MapReduce is a popular parallel computing paradigm for large-scale data processing in clusters and data centers. A MapReduce workload generally contains a set of jobs, each of which consists of multiple map tasks followed by multiple reduce tasks. Due to 1) that map tasks can only run in map slots and reduce tasks can only run in reduce slots, and 2) the general execution constraints that map tasks are executed before reduce tasks, different job execution orders and map/reduce slot configurations for a MapReduce workload have significantly different performance and system utilization. This paper proposes two classes of algorithms to minimize the makespan and the total completion time for an offline MapReduce workload. Our first class of algorithms focuses on the job ordering optimization for a MapReduce workload under a given map/reduce slot configuration. In contrast, our second class of algorithms considers the scenario that we can perform optimization for map/reduce slot configuration for a MapReduce workload. We perform simulations as well as experiments on Amazon EC2 and show that our proposed algorithms produce results that are up to 15 _ 80 percent better than currently unoptimized Hadoop, leading to significant reductions in running time in practice.

PROJECT OUTPUT VIDEO:

EXISTING SYSTEM:

  • In Hadoop MRv1, it abstracts the cluster resources into slots (e.g., map slots and reduce slots). Due to varied slot demands for map and reduce tasks, different map/reduce slot configurations can also have significantly different performance and system utilization. Particularly, the importance and challenges of map/reduce slot configuration optimization are motivated.

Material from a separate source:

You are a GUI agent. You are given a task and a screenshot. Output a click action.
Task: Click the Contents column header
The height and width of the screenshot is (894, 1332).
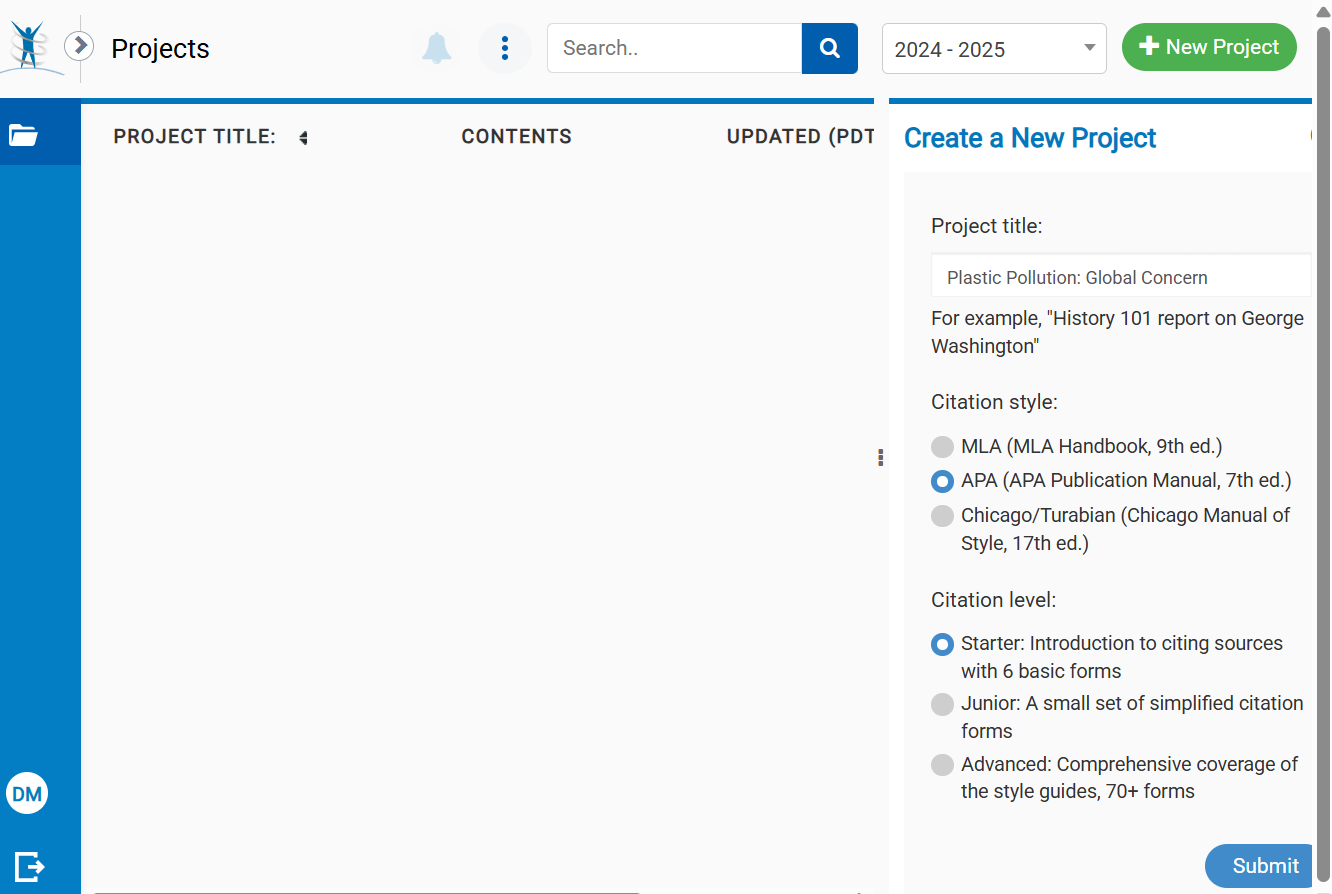[516, 137]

  • The batch job ordering problem has been extensively studied in the high performance computing literature. Minimizing the makespan has been shown to be NP-hard, and a number of approximation and heuristic algorithms have been proposed. In addition, there has been work on bi-criteria optimization which aims to minimize makespan and total completion time simultaneously.

  • Moseley et al. present an offline 12-approximation algorithm for minimizing the total flow time of the jobs; this is the sum of the differences between the finishing and arrival times of all the jobs.

  • Verma et al. propose two algorithms for makes pan optimization. One is a greedy algorithm job ordering method based on Johnson’s Rule.

DISADVANTAGES OF EXISTING SYSTEM:

  • The previous works all focused on the single-stage parallelism, where each job only has a single stage.

Map

PROPOSED SYSTEM:

  • In this paper, we target at one subset of production MapReduce workloads that consist of a set of independent jobs (e.g., each of jobs processes distinct data sets with no dependency between each other) with different approaches.

  • For dependent jobs (i.e., MapReduce workflow), one MapReduce can only start only when its previous dependent jobs finish the computation subject to the input-output data dependency. In contrast, for independent jobs, there is an overlap computation between two jobs, i.e., when the current job completes its map-phase computation and starts its reduce-phase computation, the next job can begin to perform its map-phase computation in a pipeline processing mode by possessing the released map slots from its previous job.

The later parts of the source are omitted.